Nutribullet banana loaf

With a little help from Mary Berry I have been making a banana loaf most weeks for the last two months or so. Since my Nutribullet lives on the counter it’s quite tempting to use it for other things, and making cake is definitely something it can do.  Even with the blender available to me I have found myself overoptimistic about how many bananas I can eat in a week.

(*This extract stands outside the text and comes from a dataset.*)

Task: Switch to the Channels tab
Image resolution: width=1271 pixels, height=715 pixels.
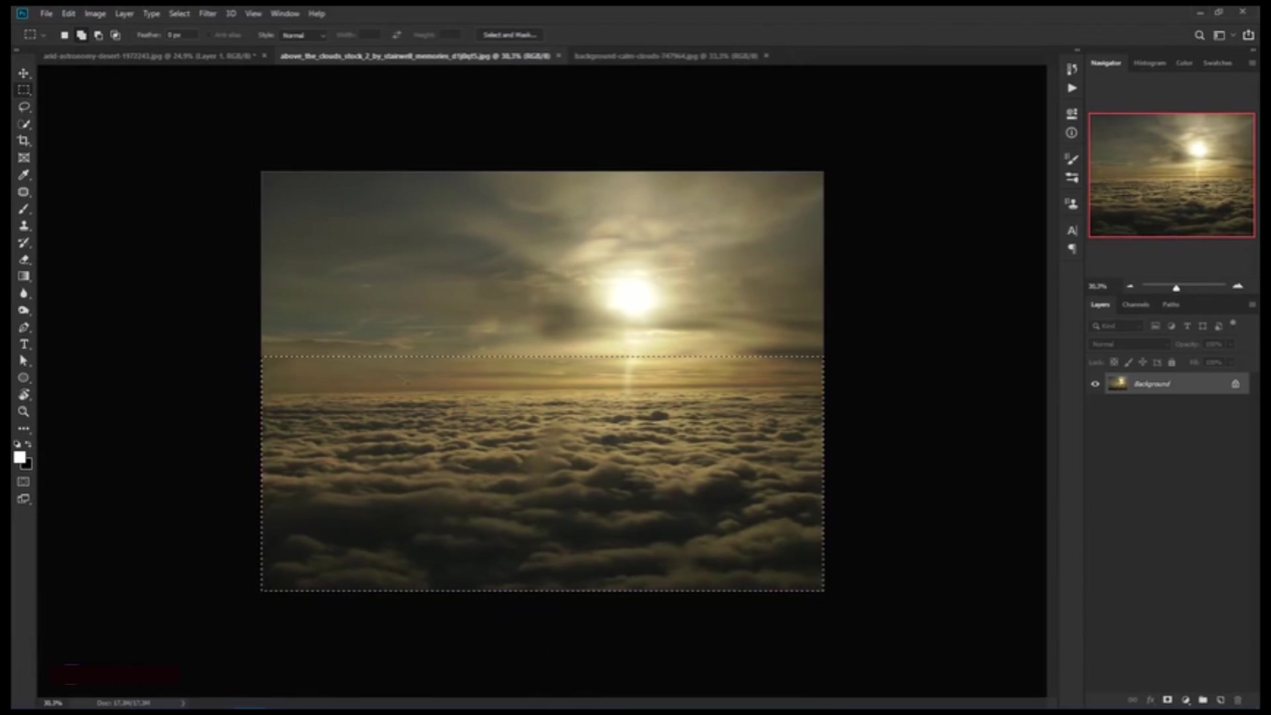Action: pos(1135,305)
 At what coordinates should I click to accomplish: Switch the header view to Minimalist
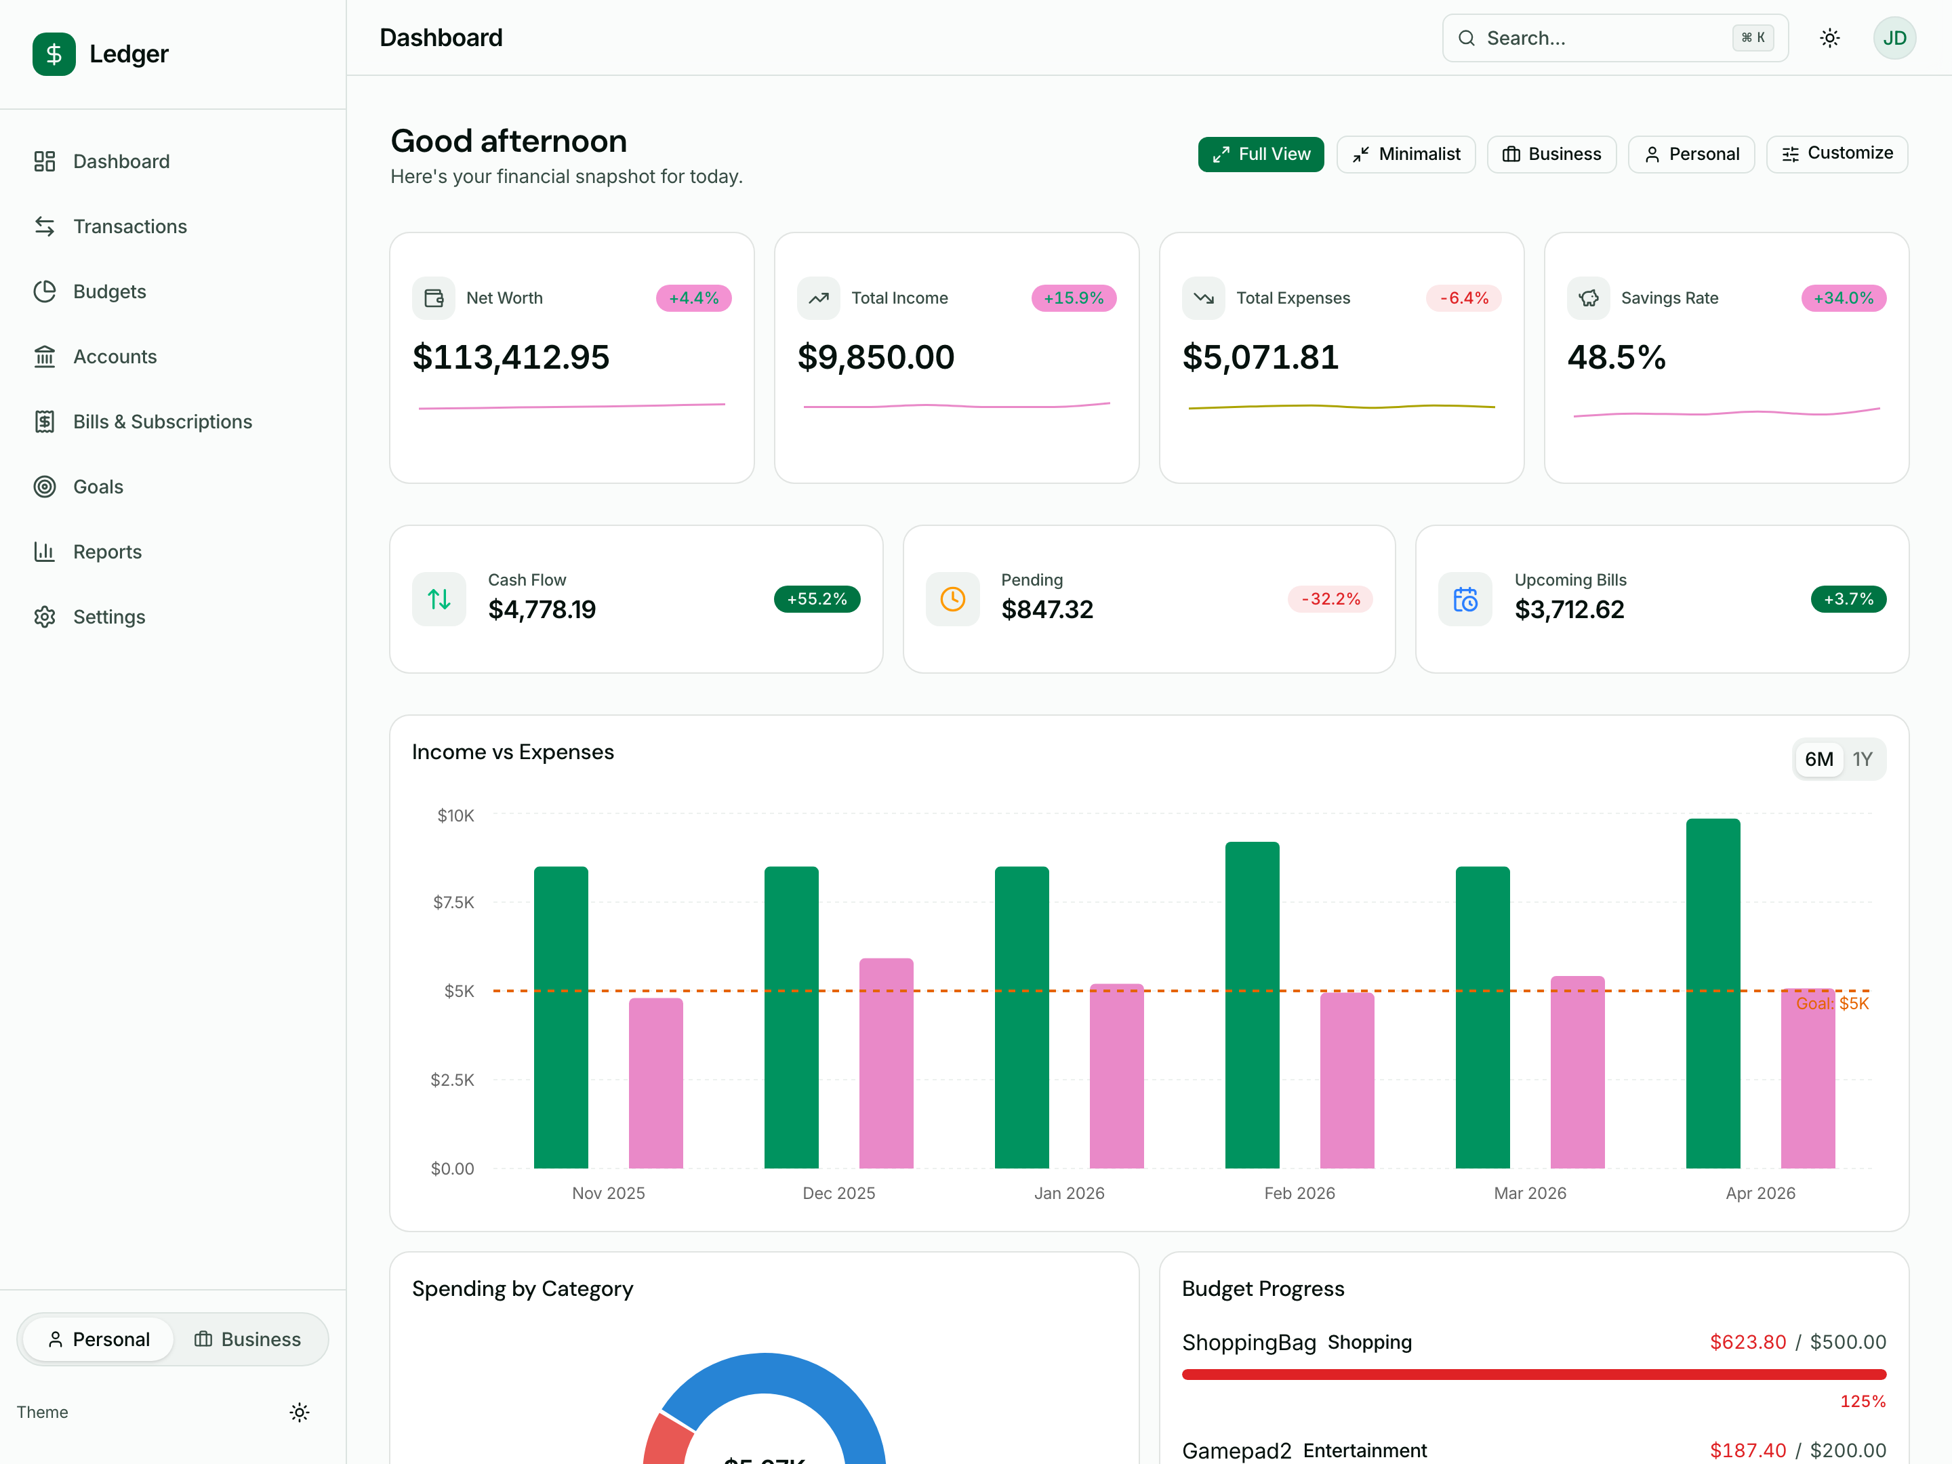pos(1406,154)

I prefer my banana loaf less plain than the Berry version, so here is what I have been making:

Wet/blitzable ingredients
100 gr melted butter (using melted not softened makes the nutri vessel easier to clean)
175 gr caster sugar
2 eggs
2 bananas
1 other fruit – pear or apple?
good splosh of milk
generous teaspoon of mixed spice

Dry ingredients
225 gr SR flour
2 big handfuls of sultanas
a good sprinkle of nuts, eg walnut pieces, whole shelled hazelnuts
glacé cherries if you have them

Preheat the oven to 180 deg / 160 fan.

Line a 2lb loaf tin – I use Loaf Tin Liners.

Put the dry ingredients in a bowl.

Blitz the wet ingredients in the nutribullet.

Pour the wet ingredients into the dry ingredients and stir well. Pour the batter into the loaf tin and bake for an hour.

Check after 45 minutes. If the cake is browning on top but still moist inside, cover with tin foil to stop the crust burning.

If after an hour the skewer is still not coming out clean – this is a moist, heavy cake, after all – turn the oven off and allow it cool with the cake still in.

Variations
The same fundamental method works with other fruit, not just bananas. I’ve tried a pear and chocolate cake by substituting three pears for the bananas and adding two tablespoons of cocoa into the flour.

Since the nutribullet means you can blitz any fruit into a liquid, rather than mashing bananas with a fruit, you can turn pretty much anything into a cake.  On much the same basis that you can hide vegetables you don’t like in a nutribullet with fruit you do, you can also put vegetables into cake this way.

I don’t see the need to use baking powder as well as SR flour – too much and you end up with a cake that gives you heartburn.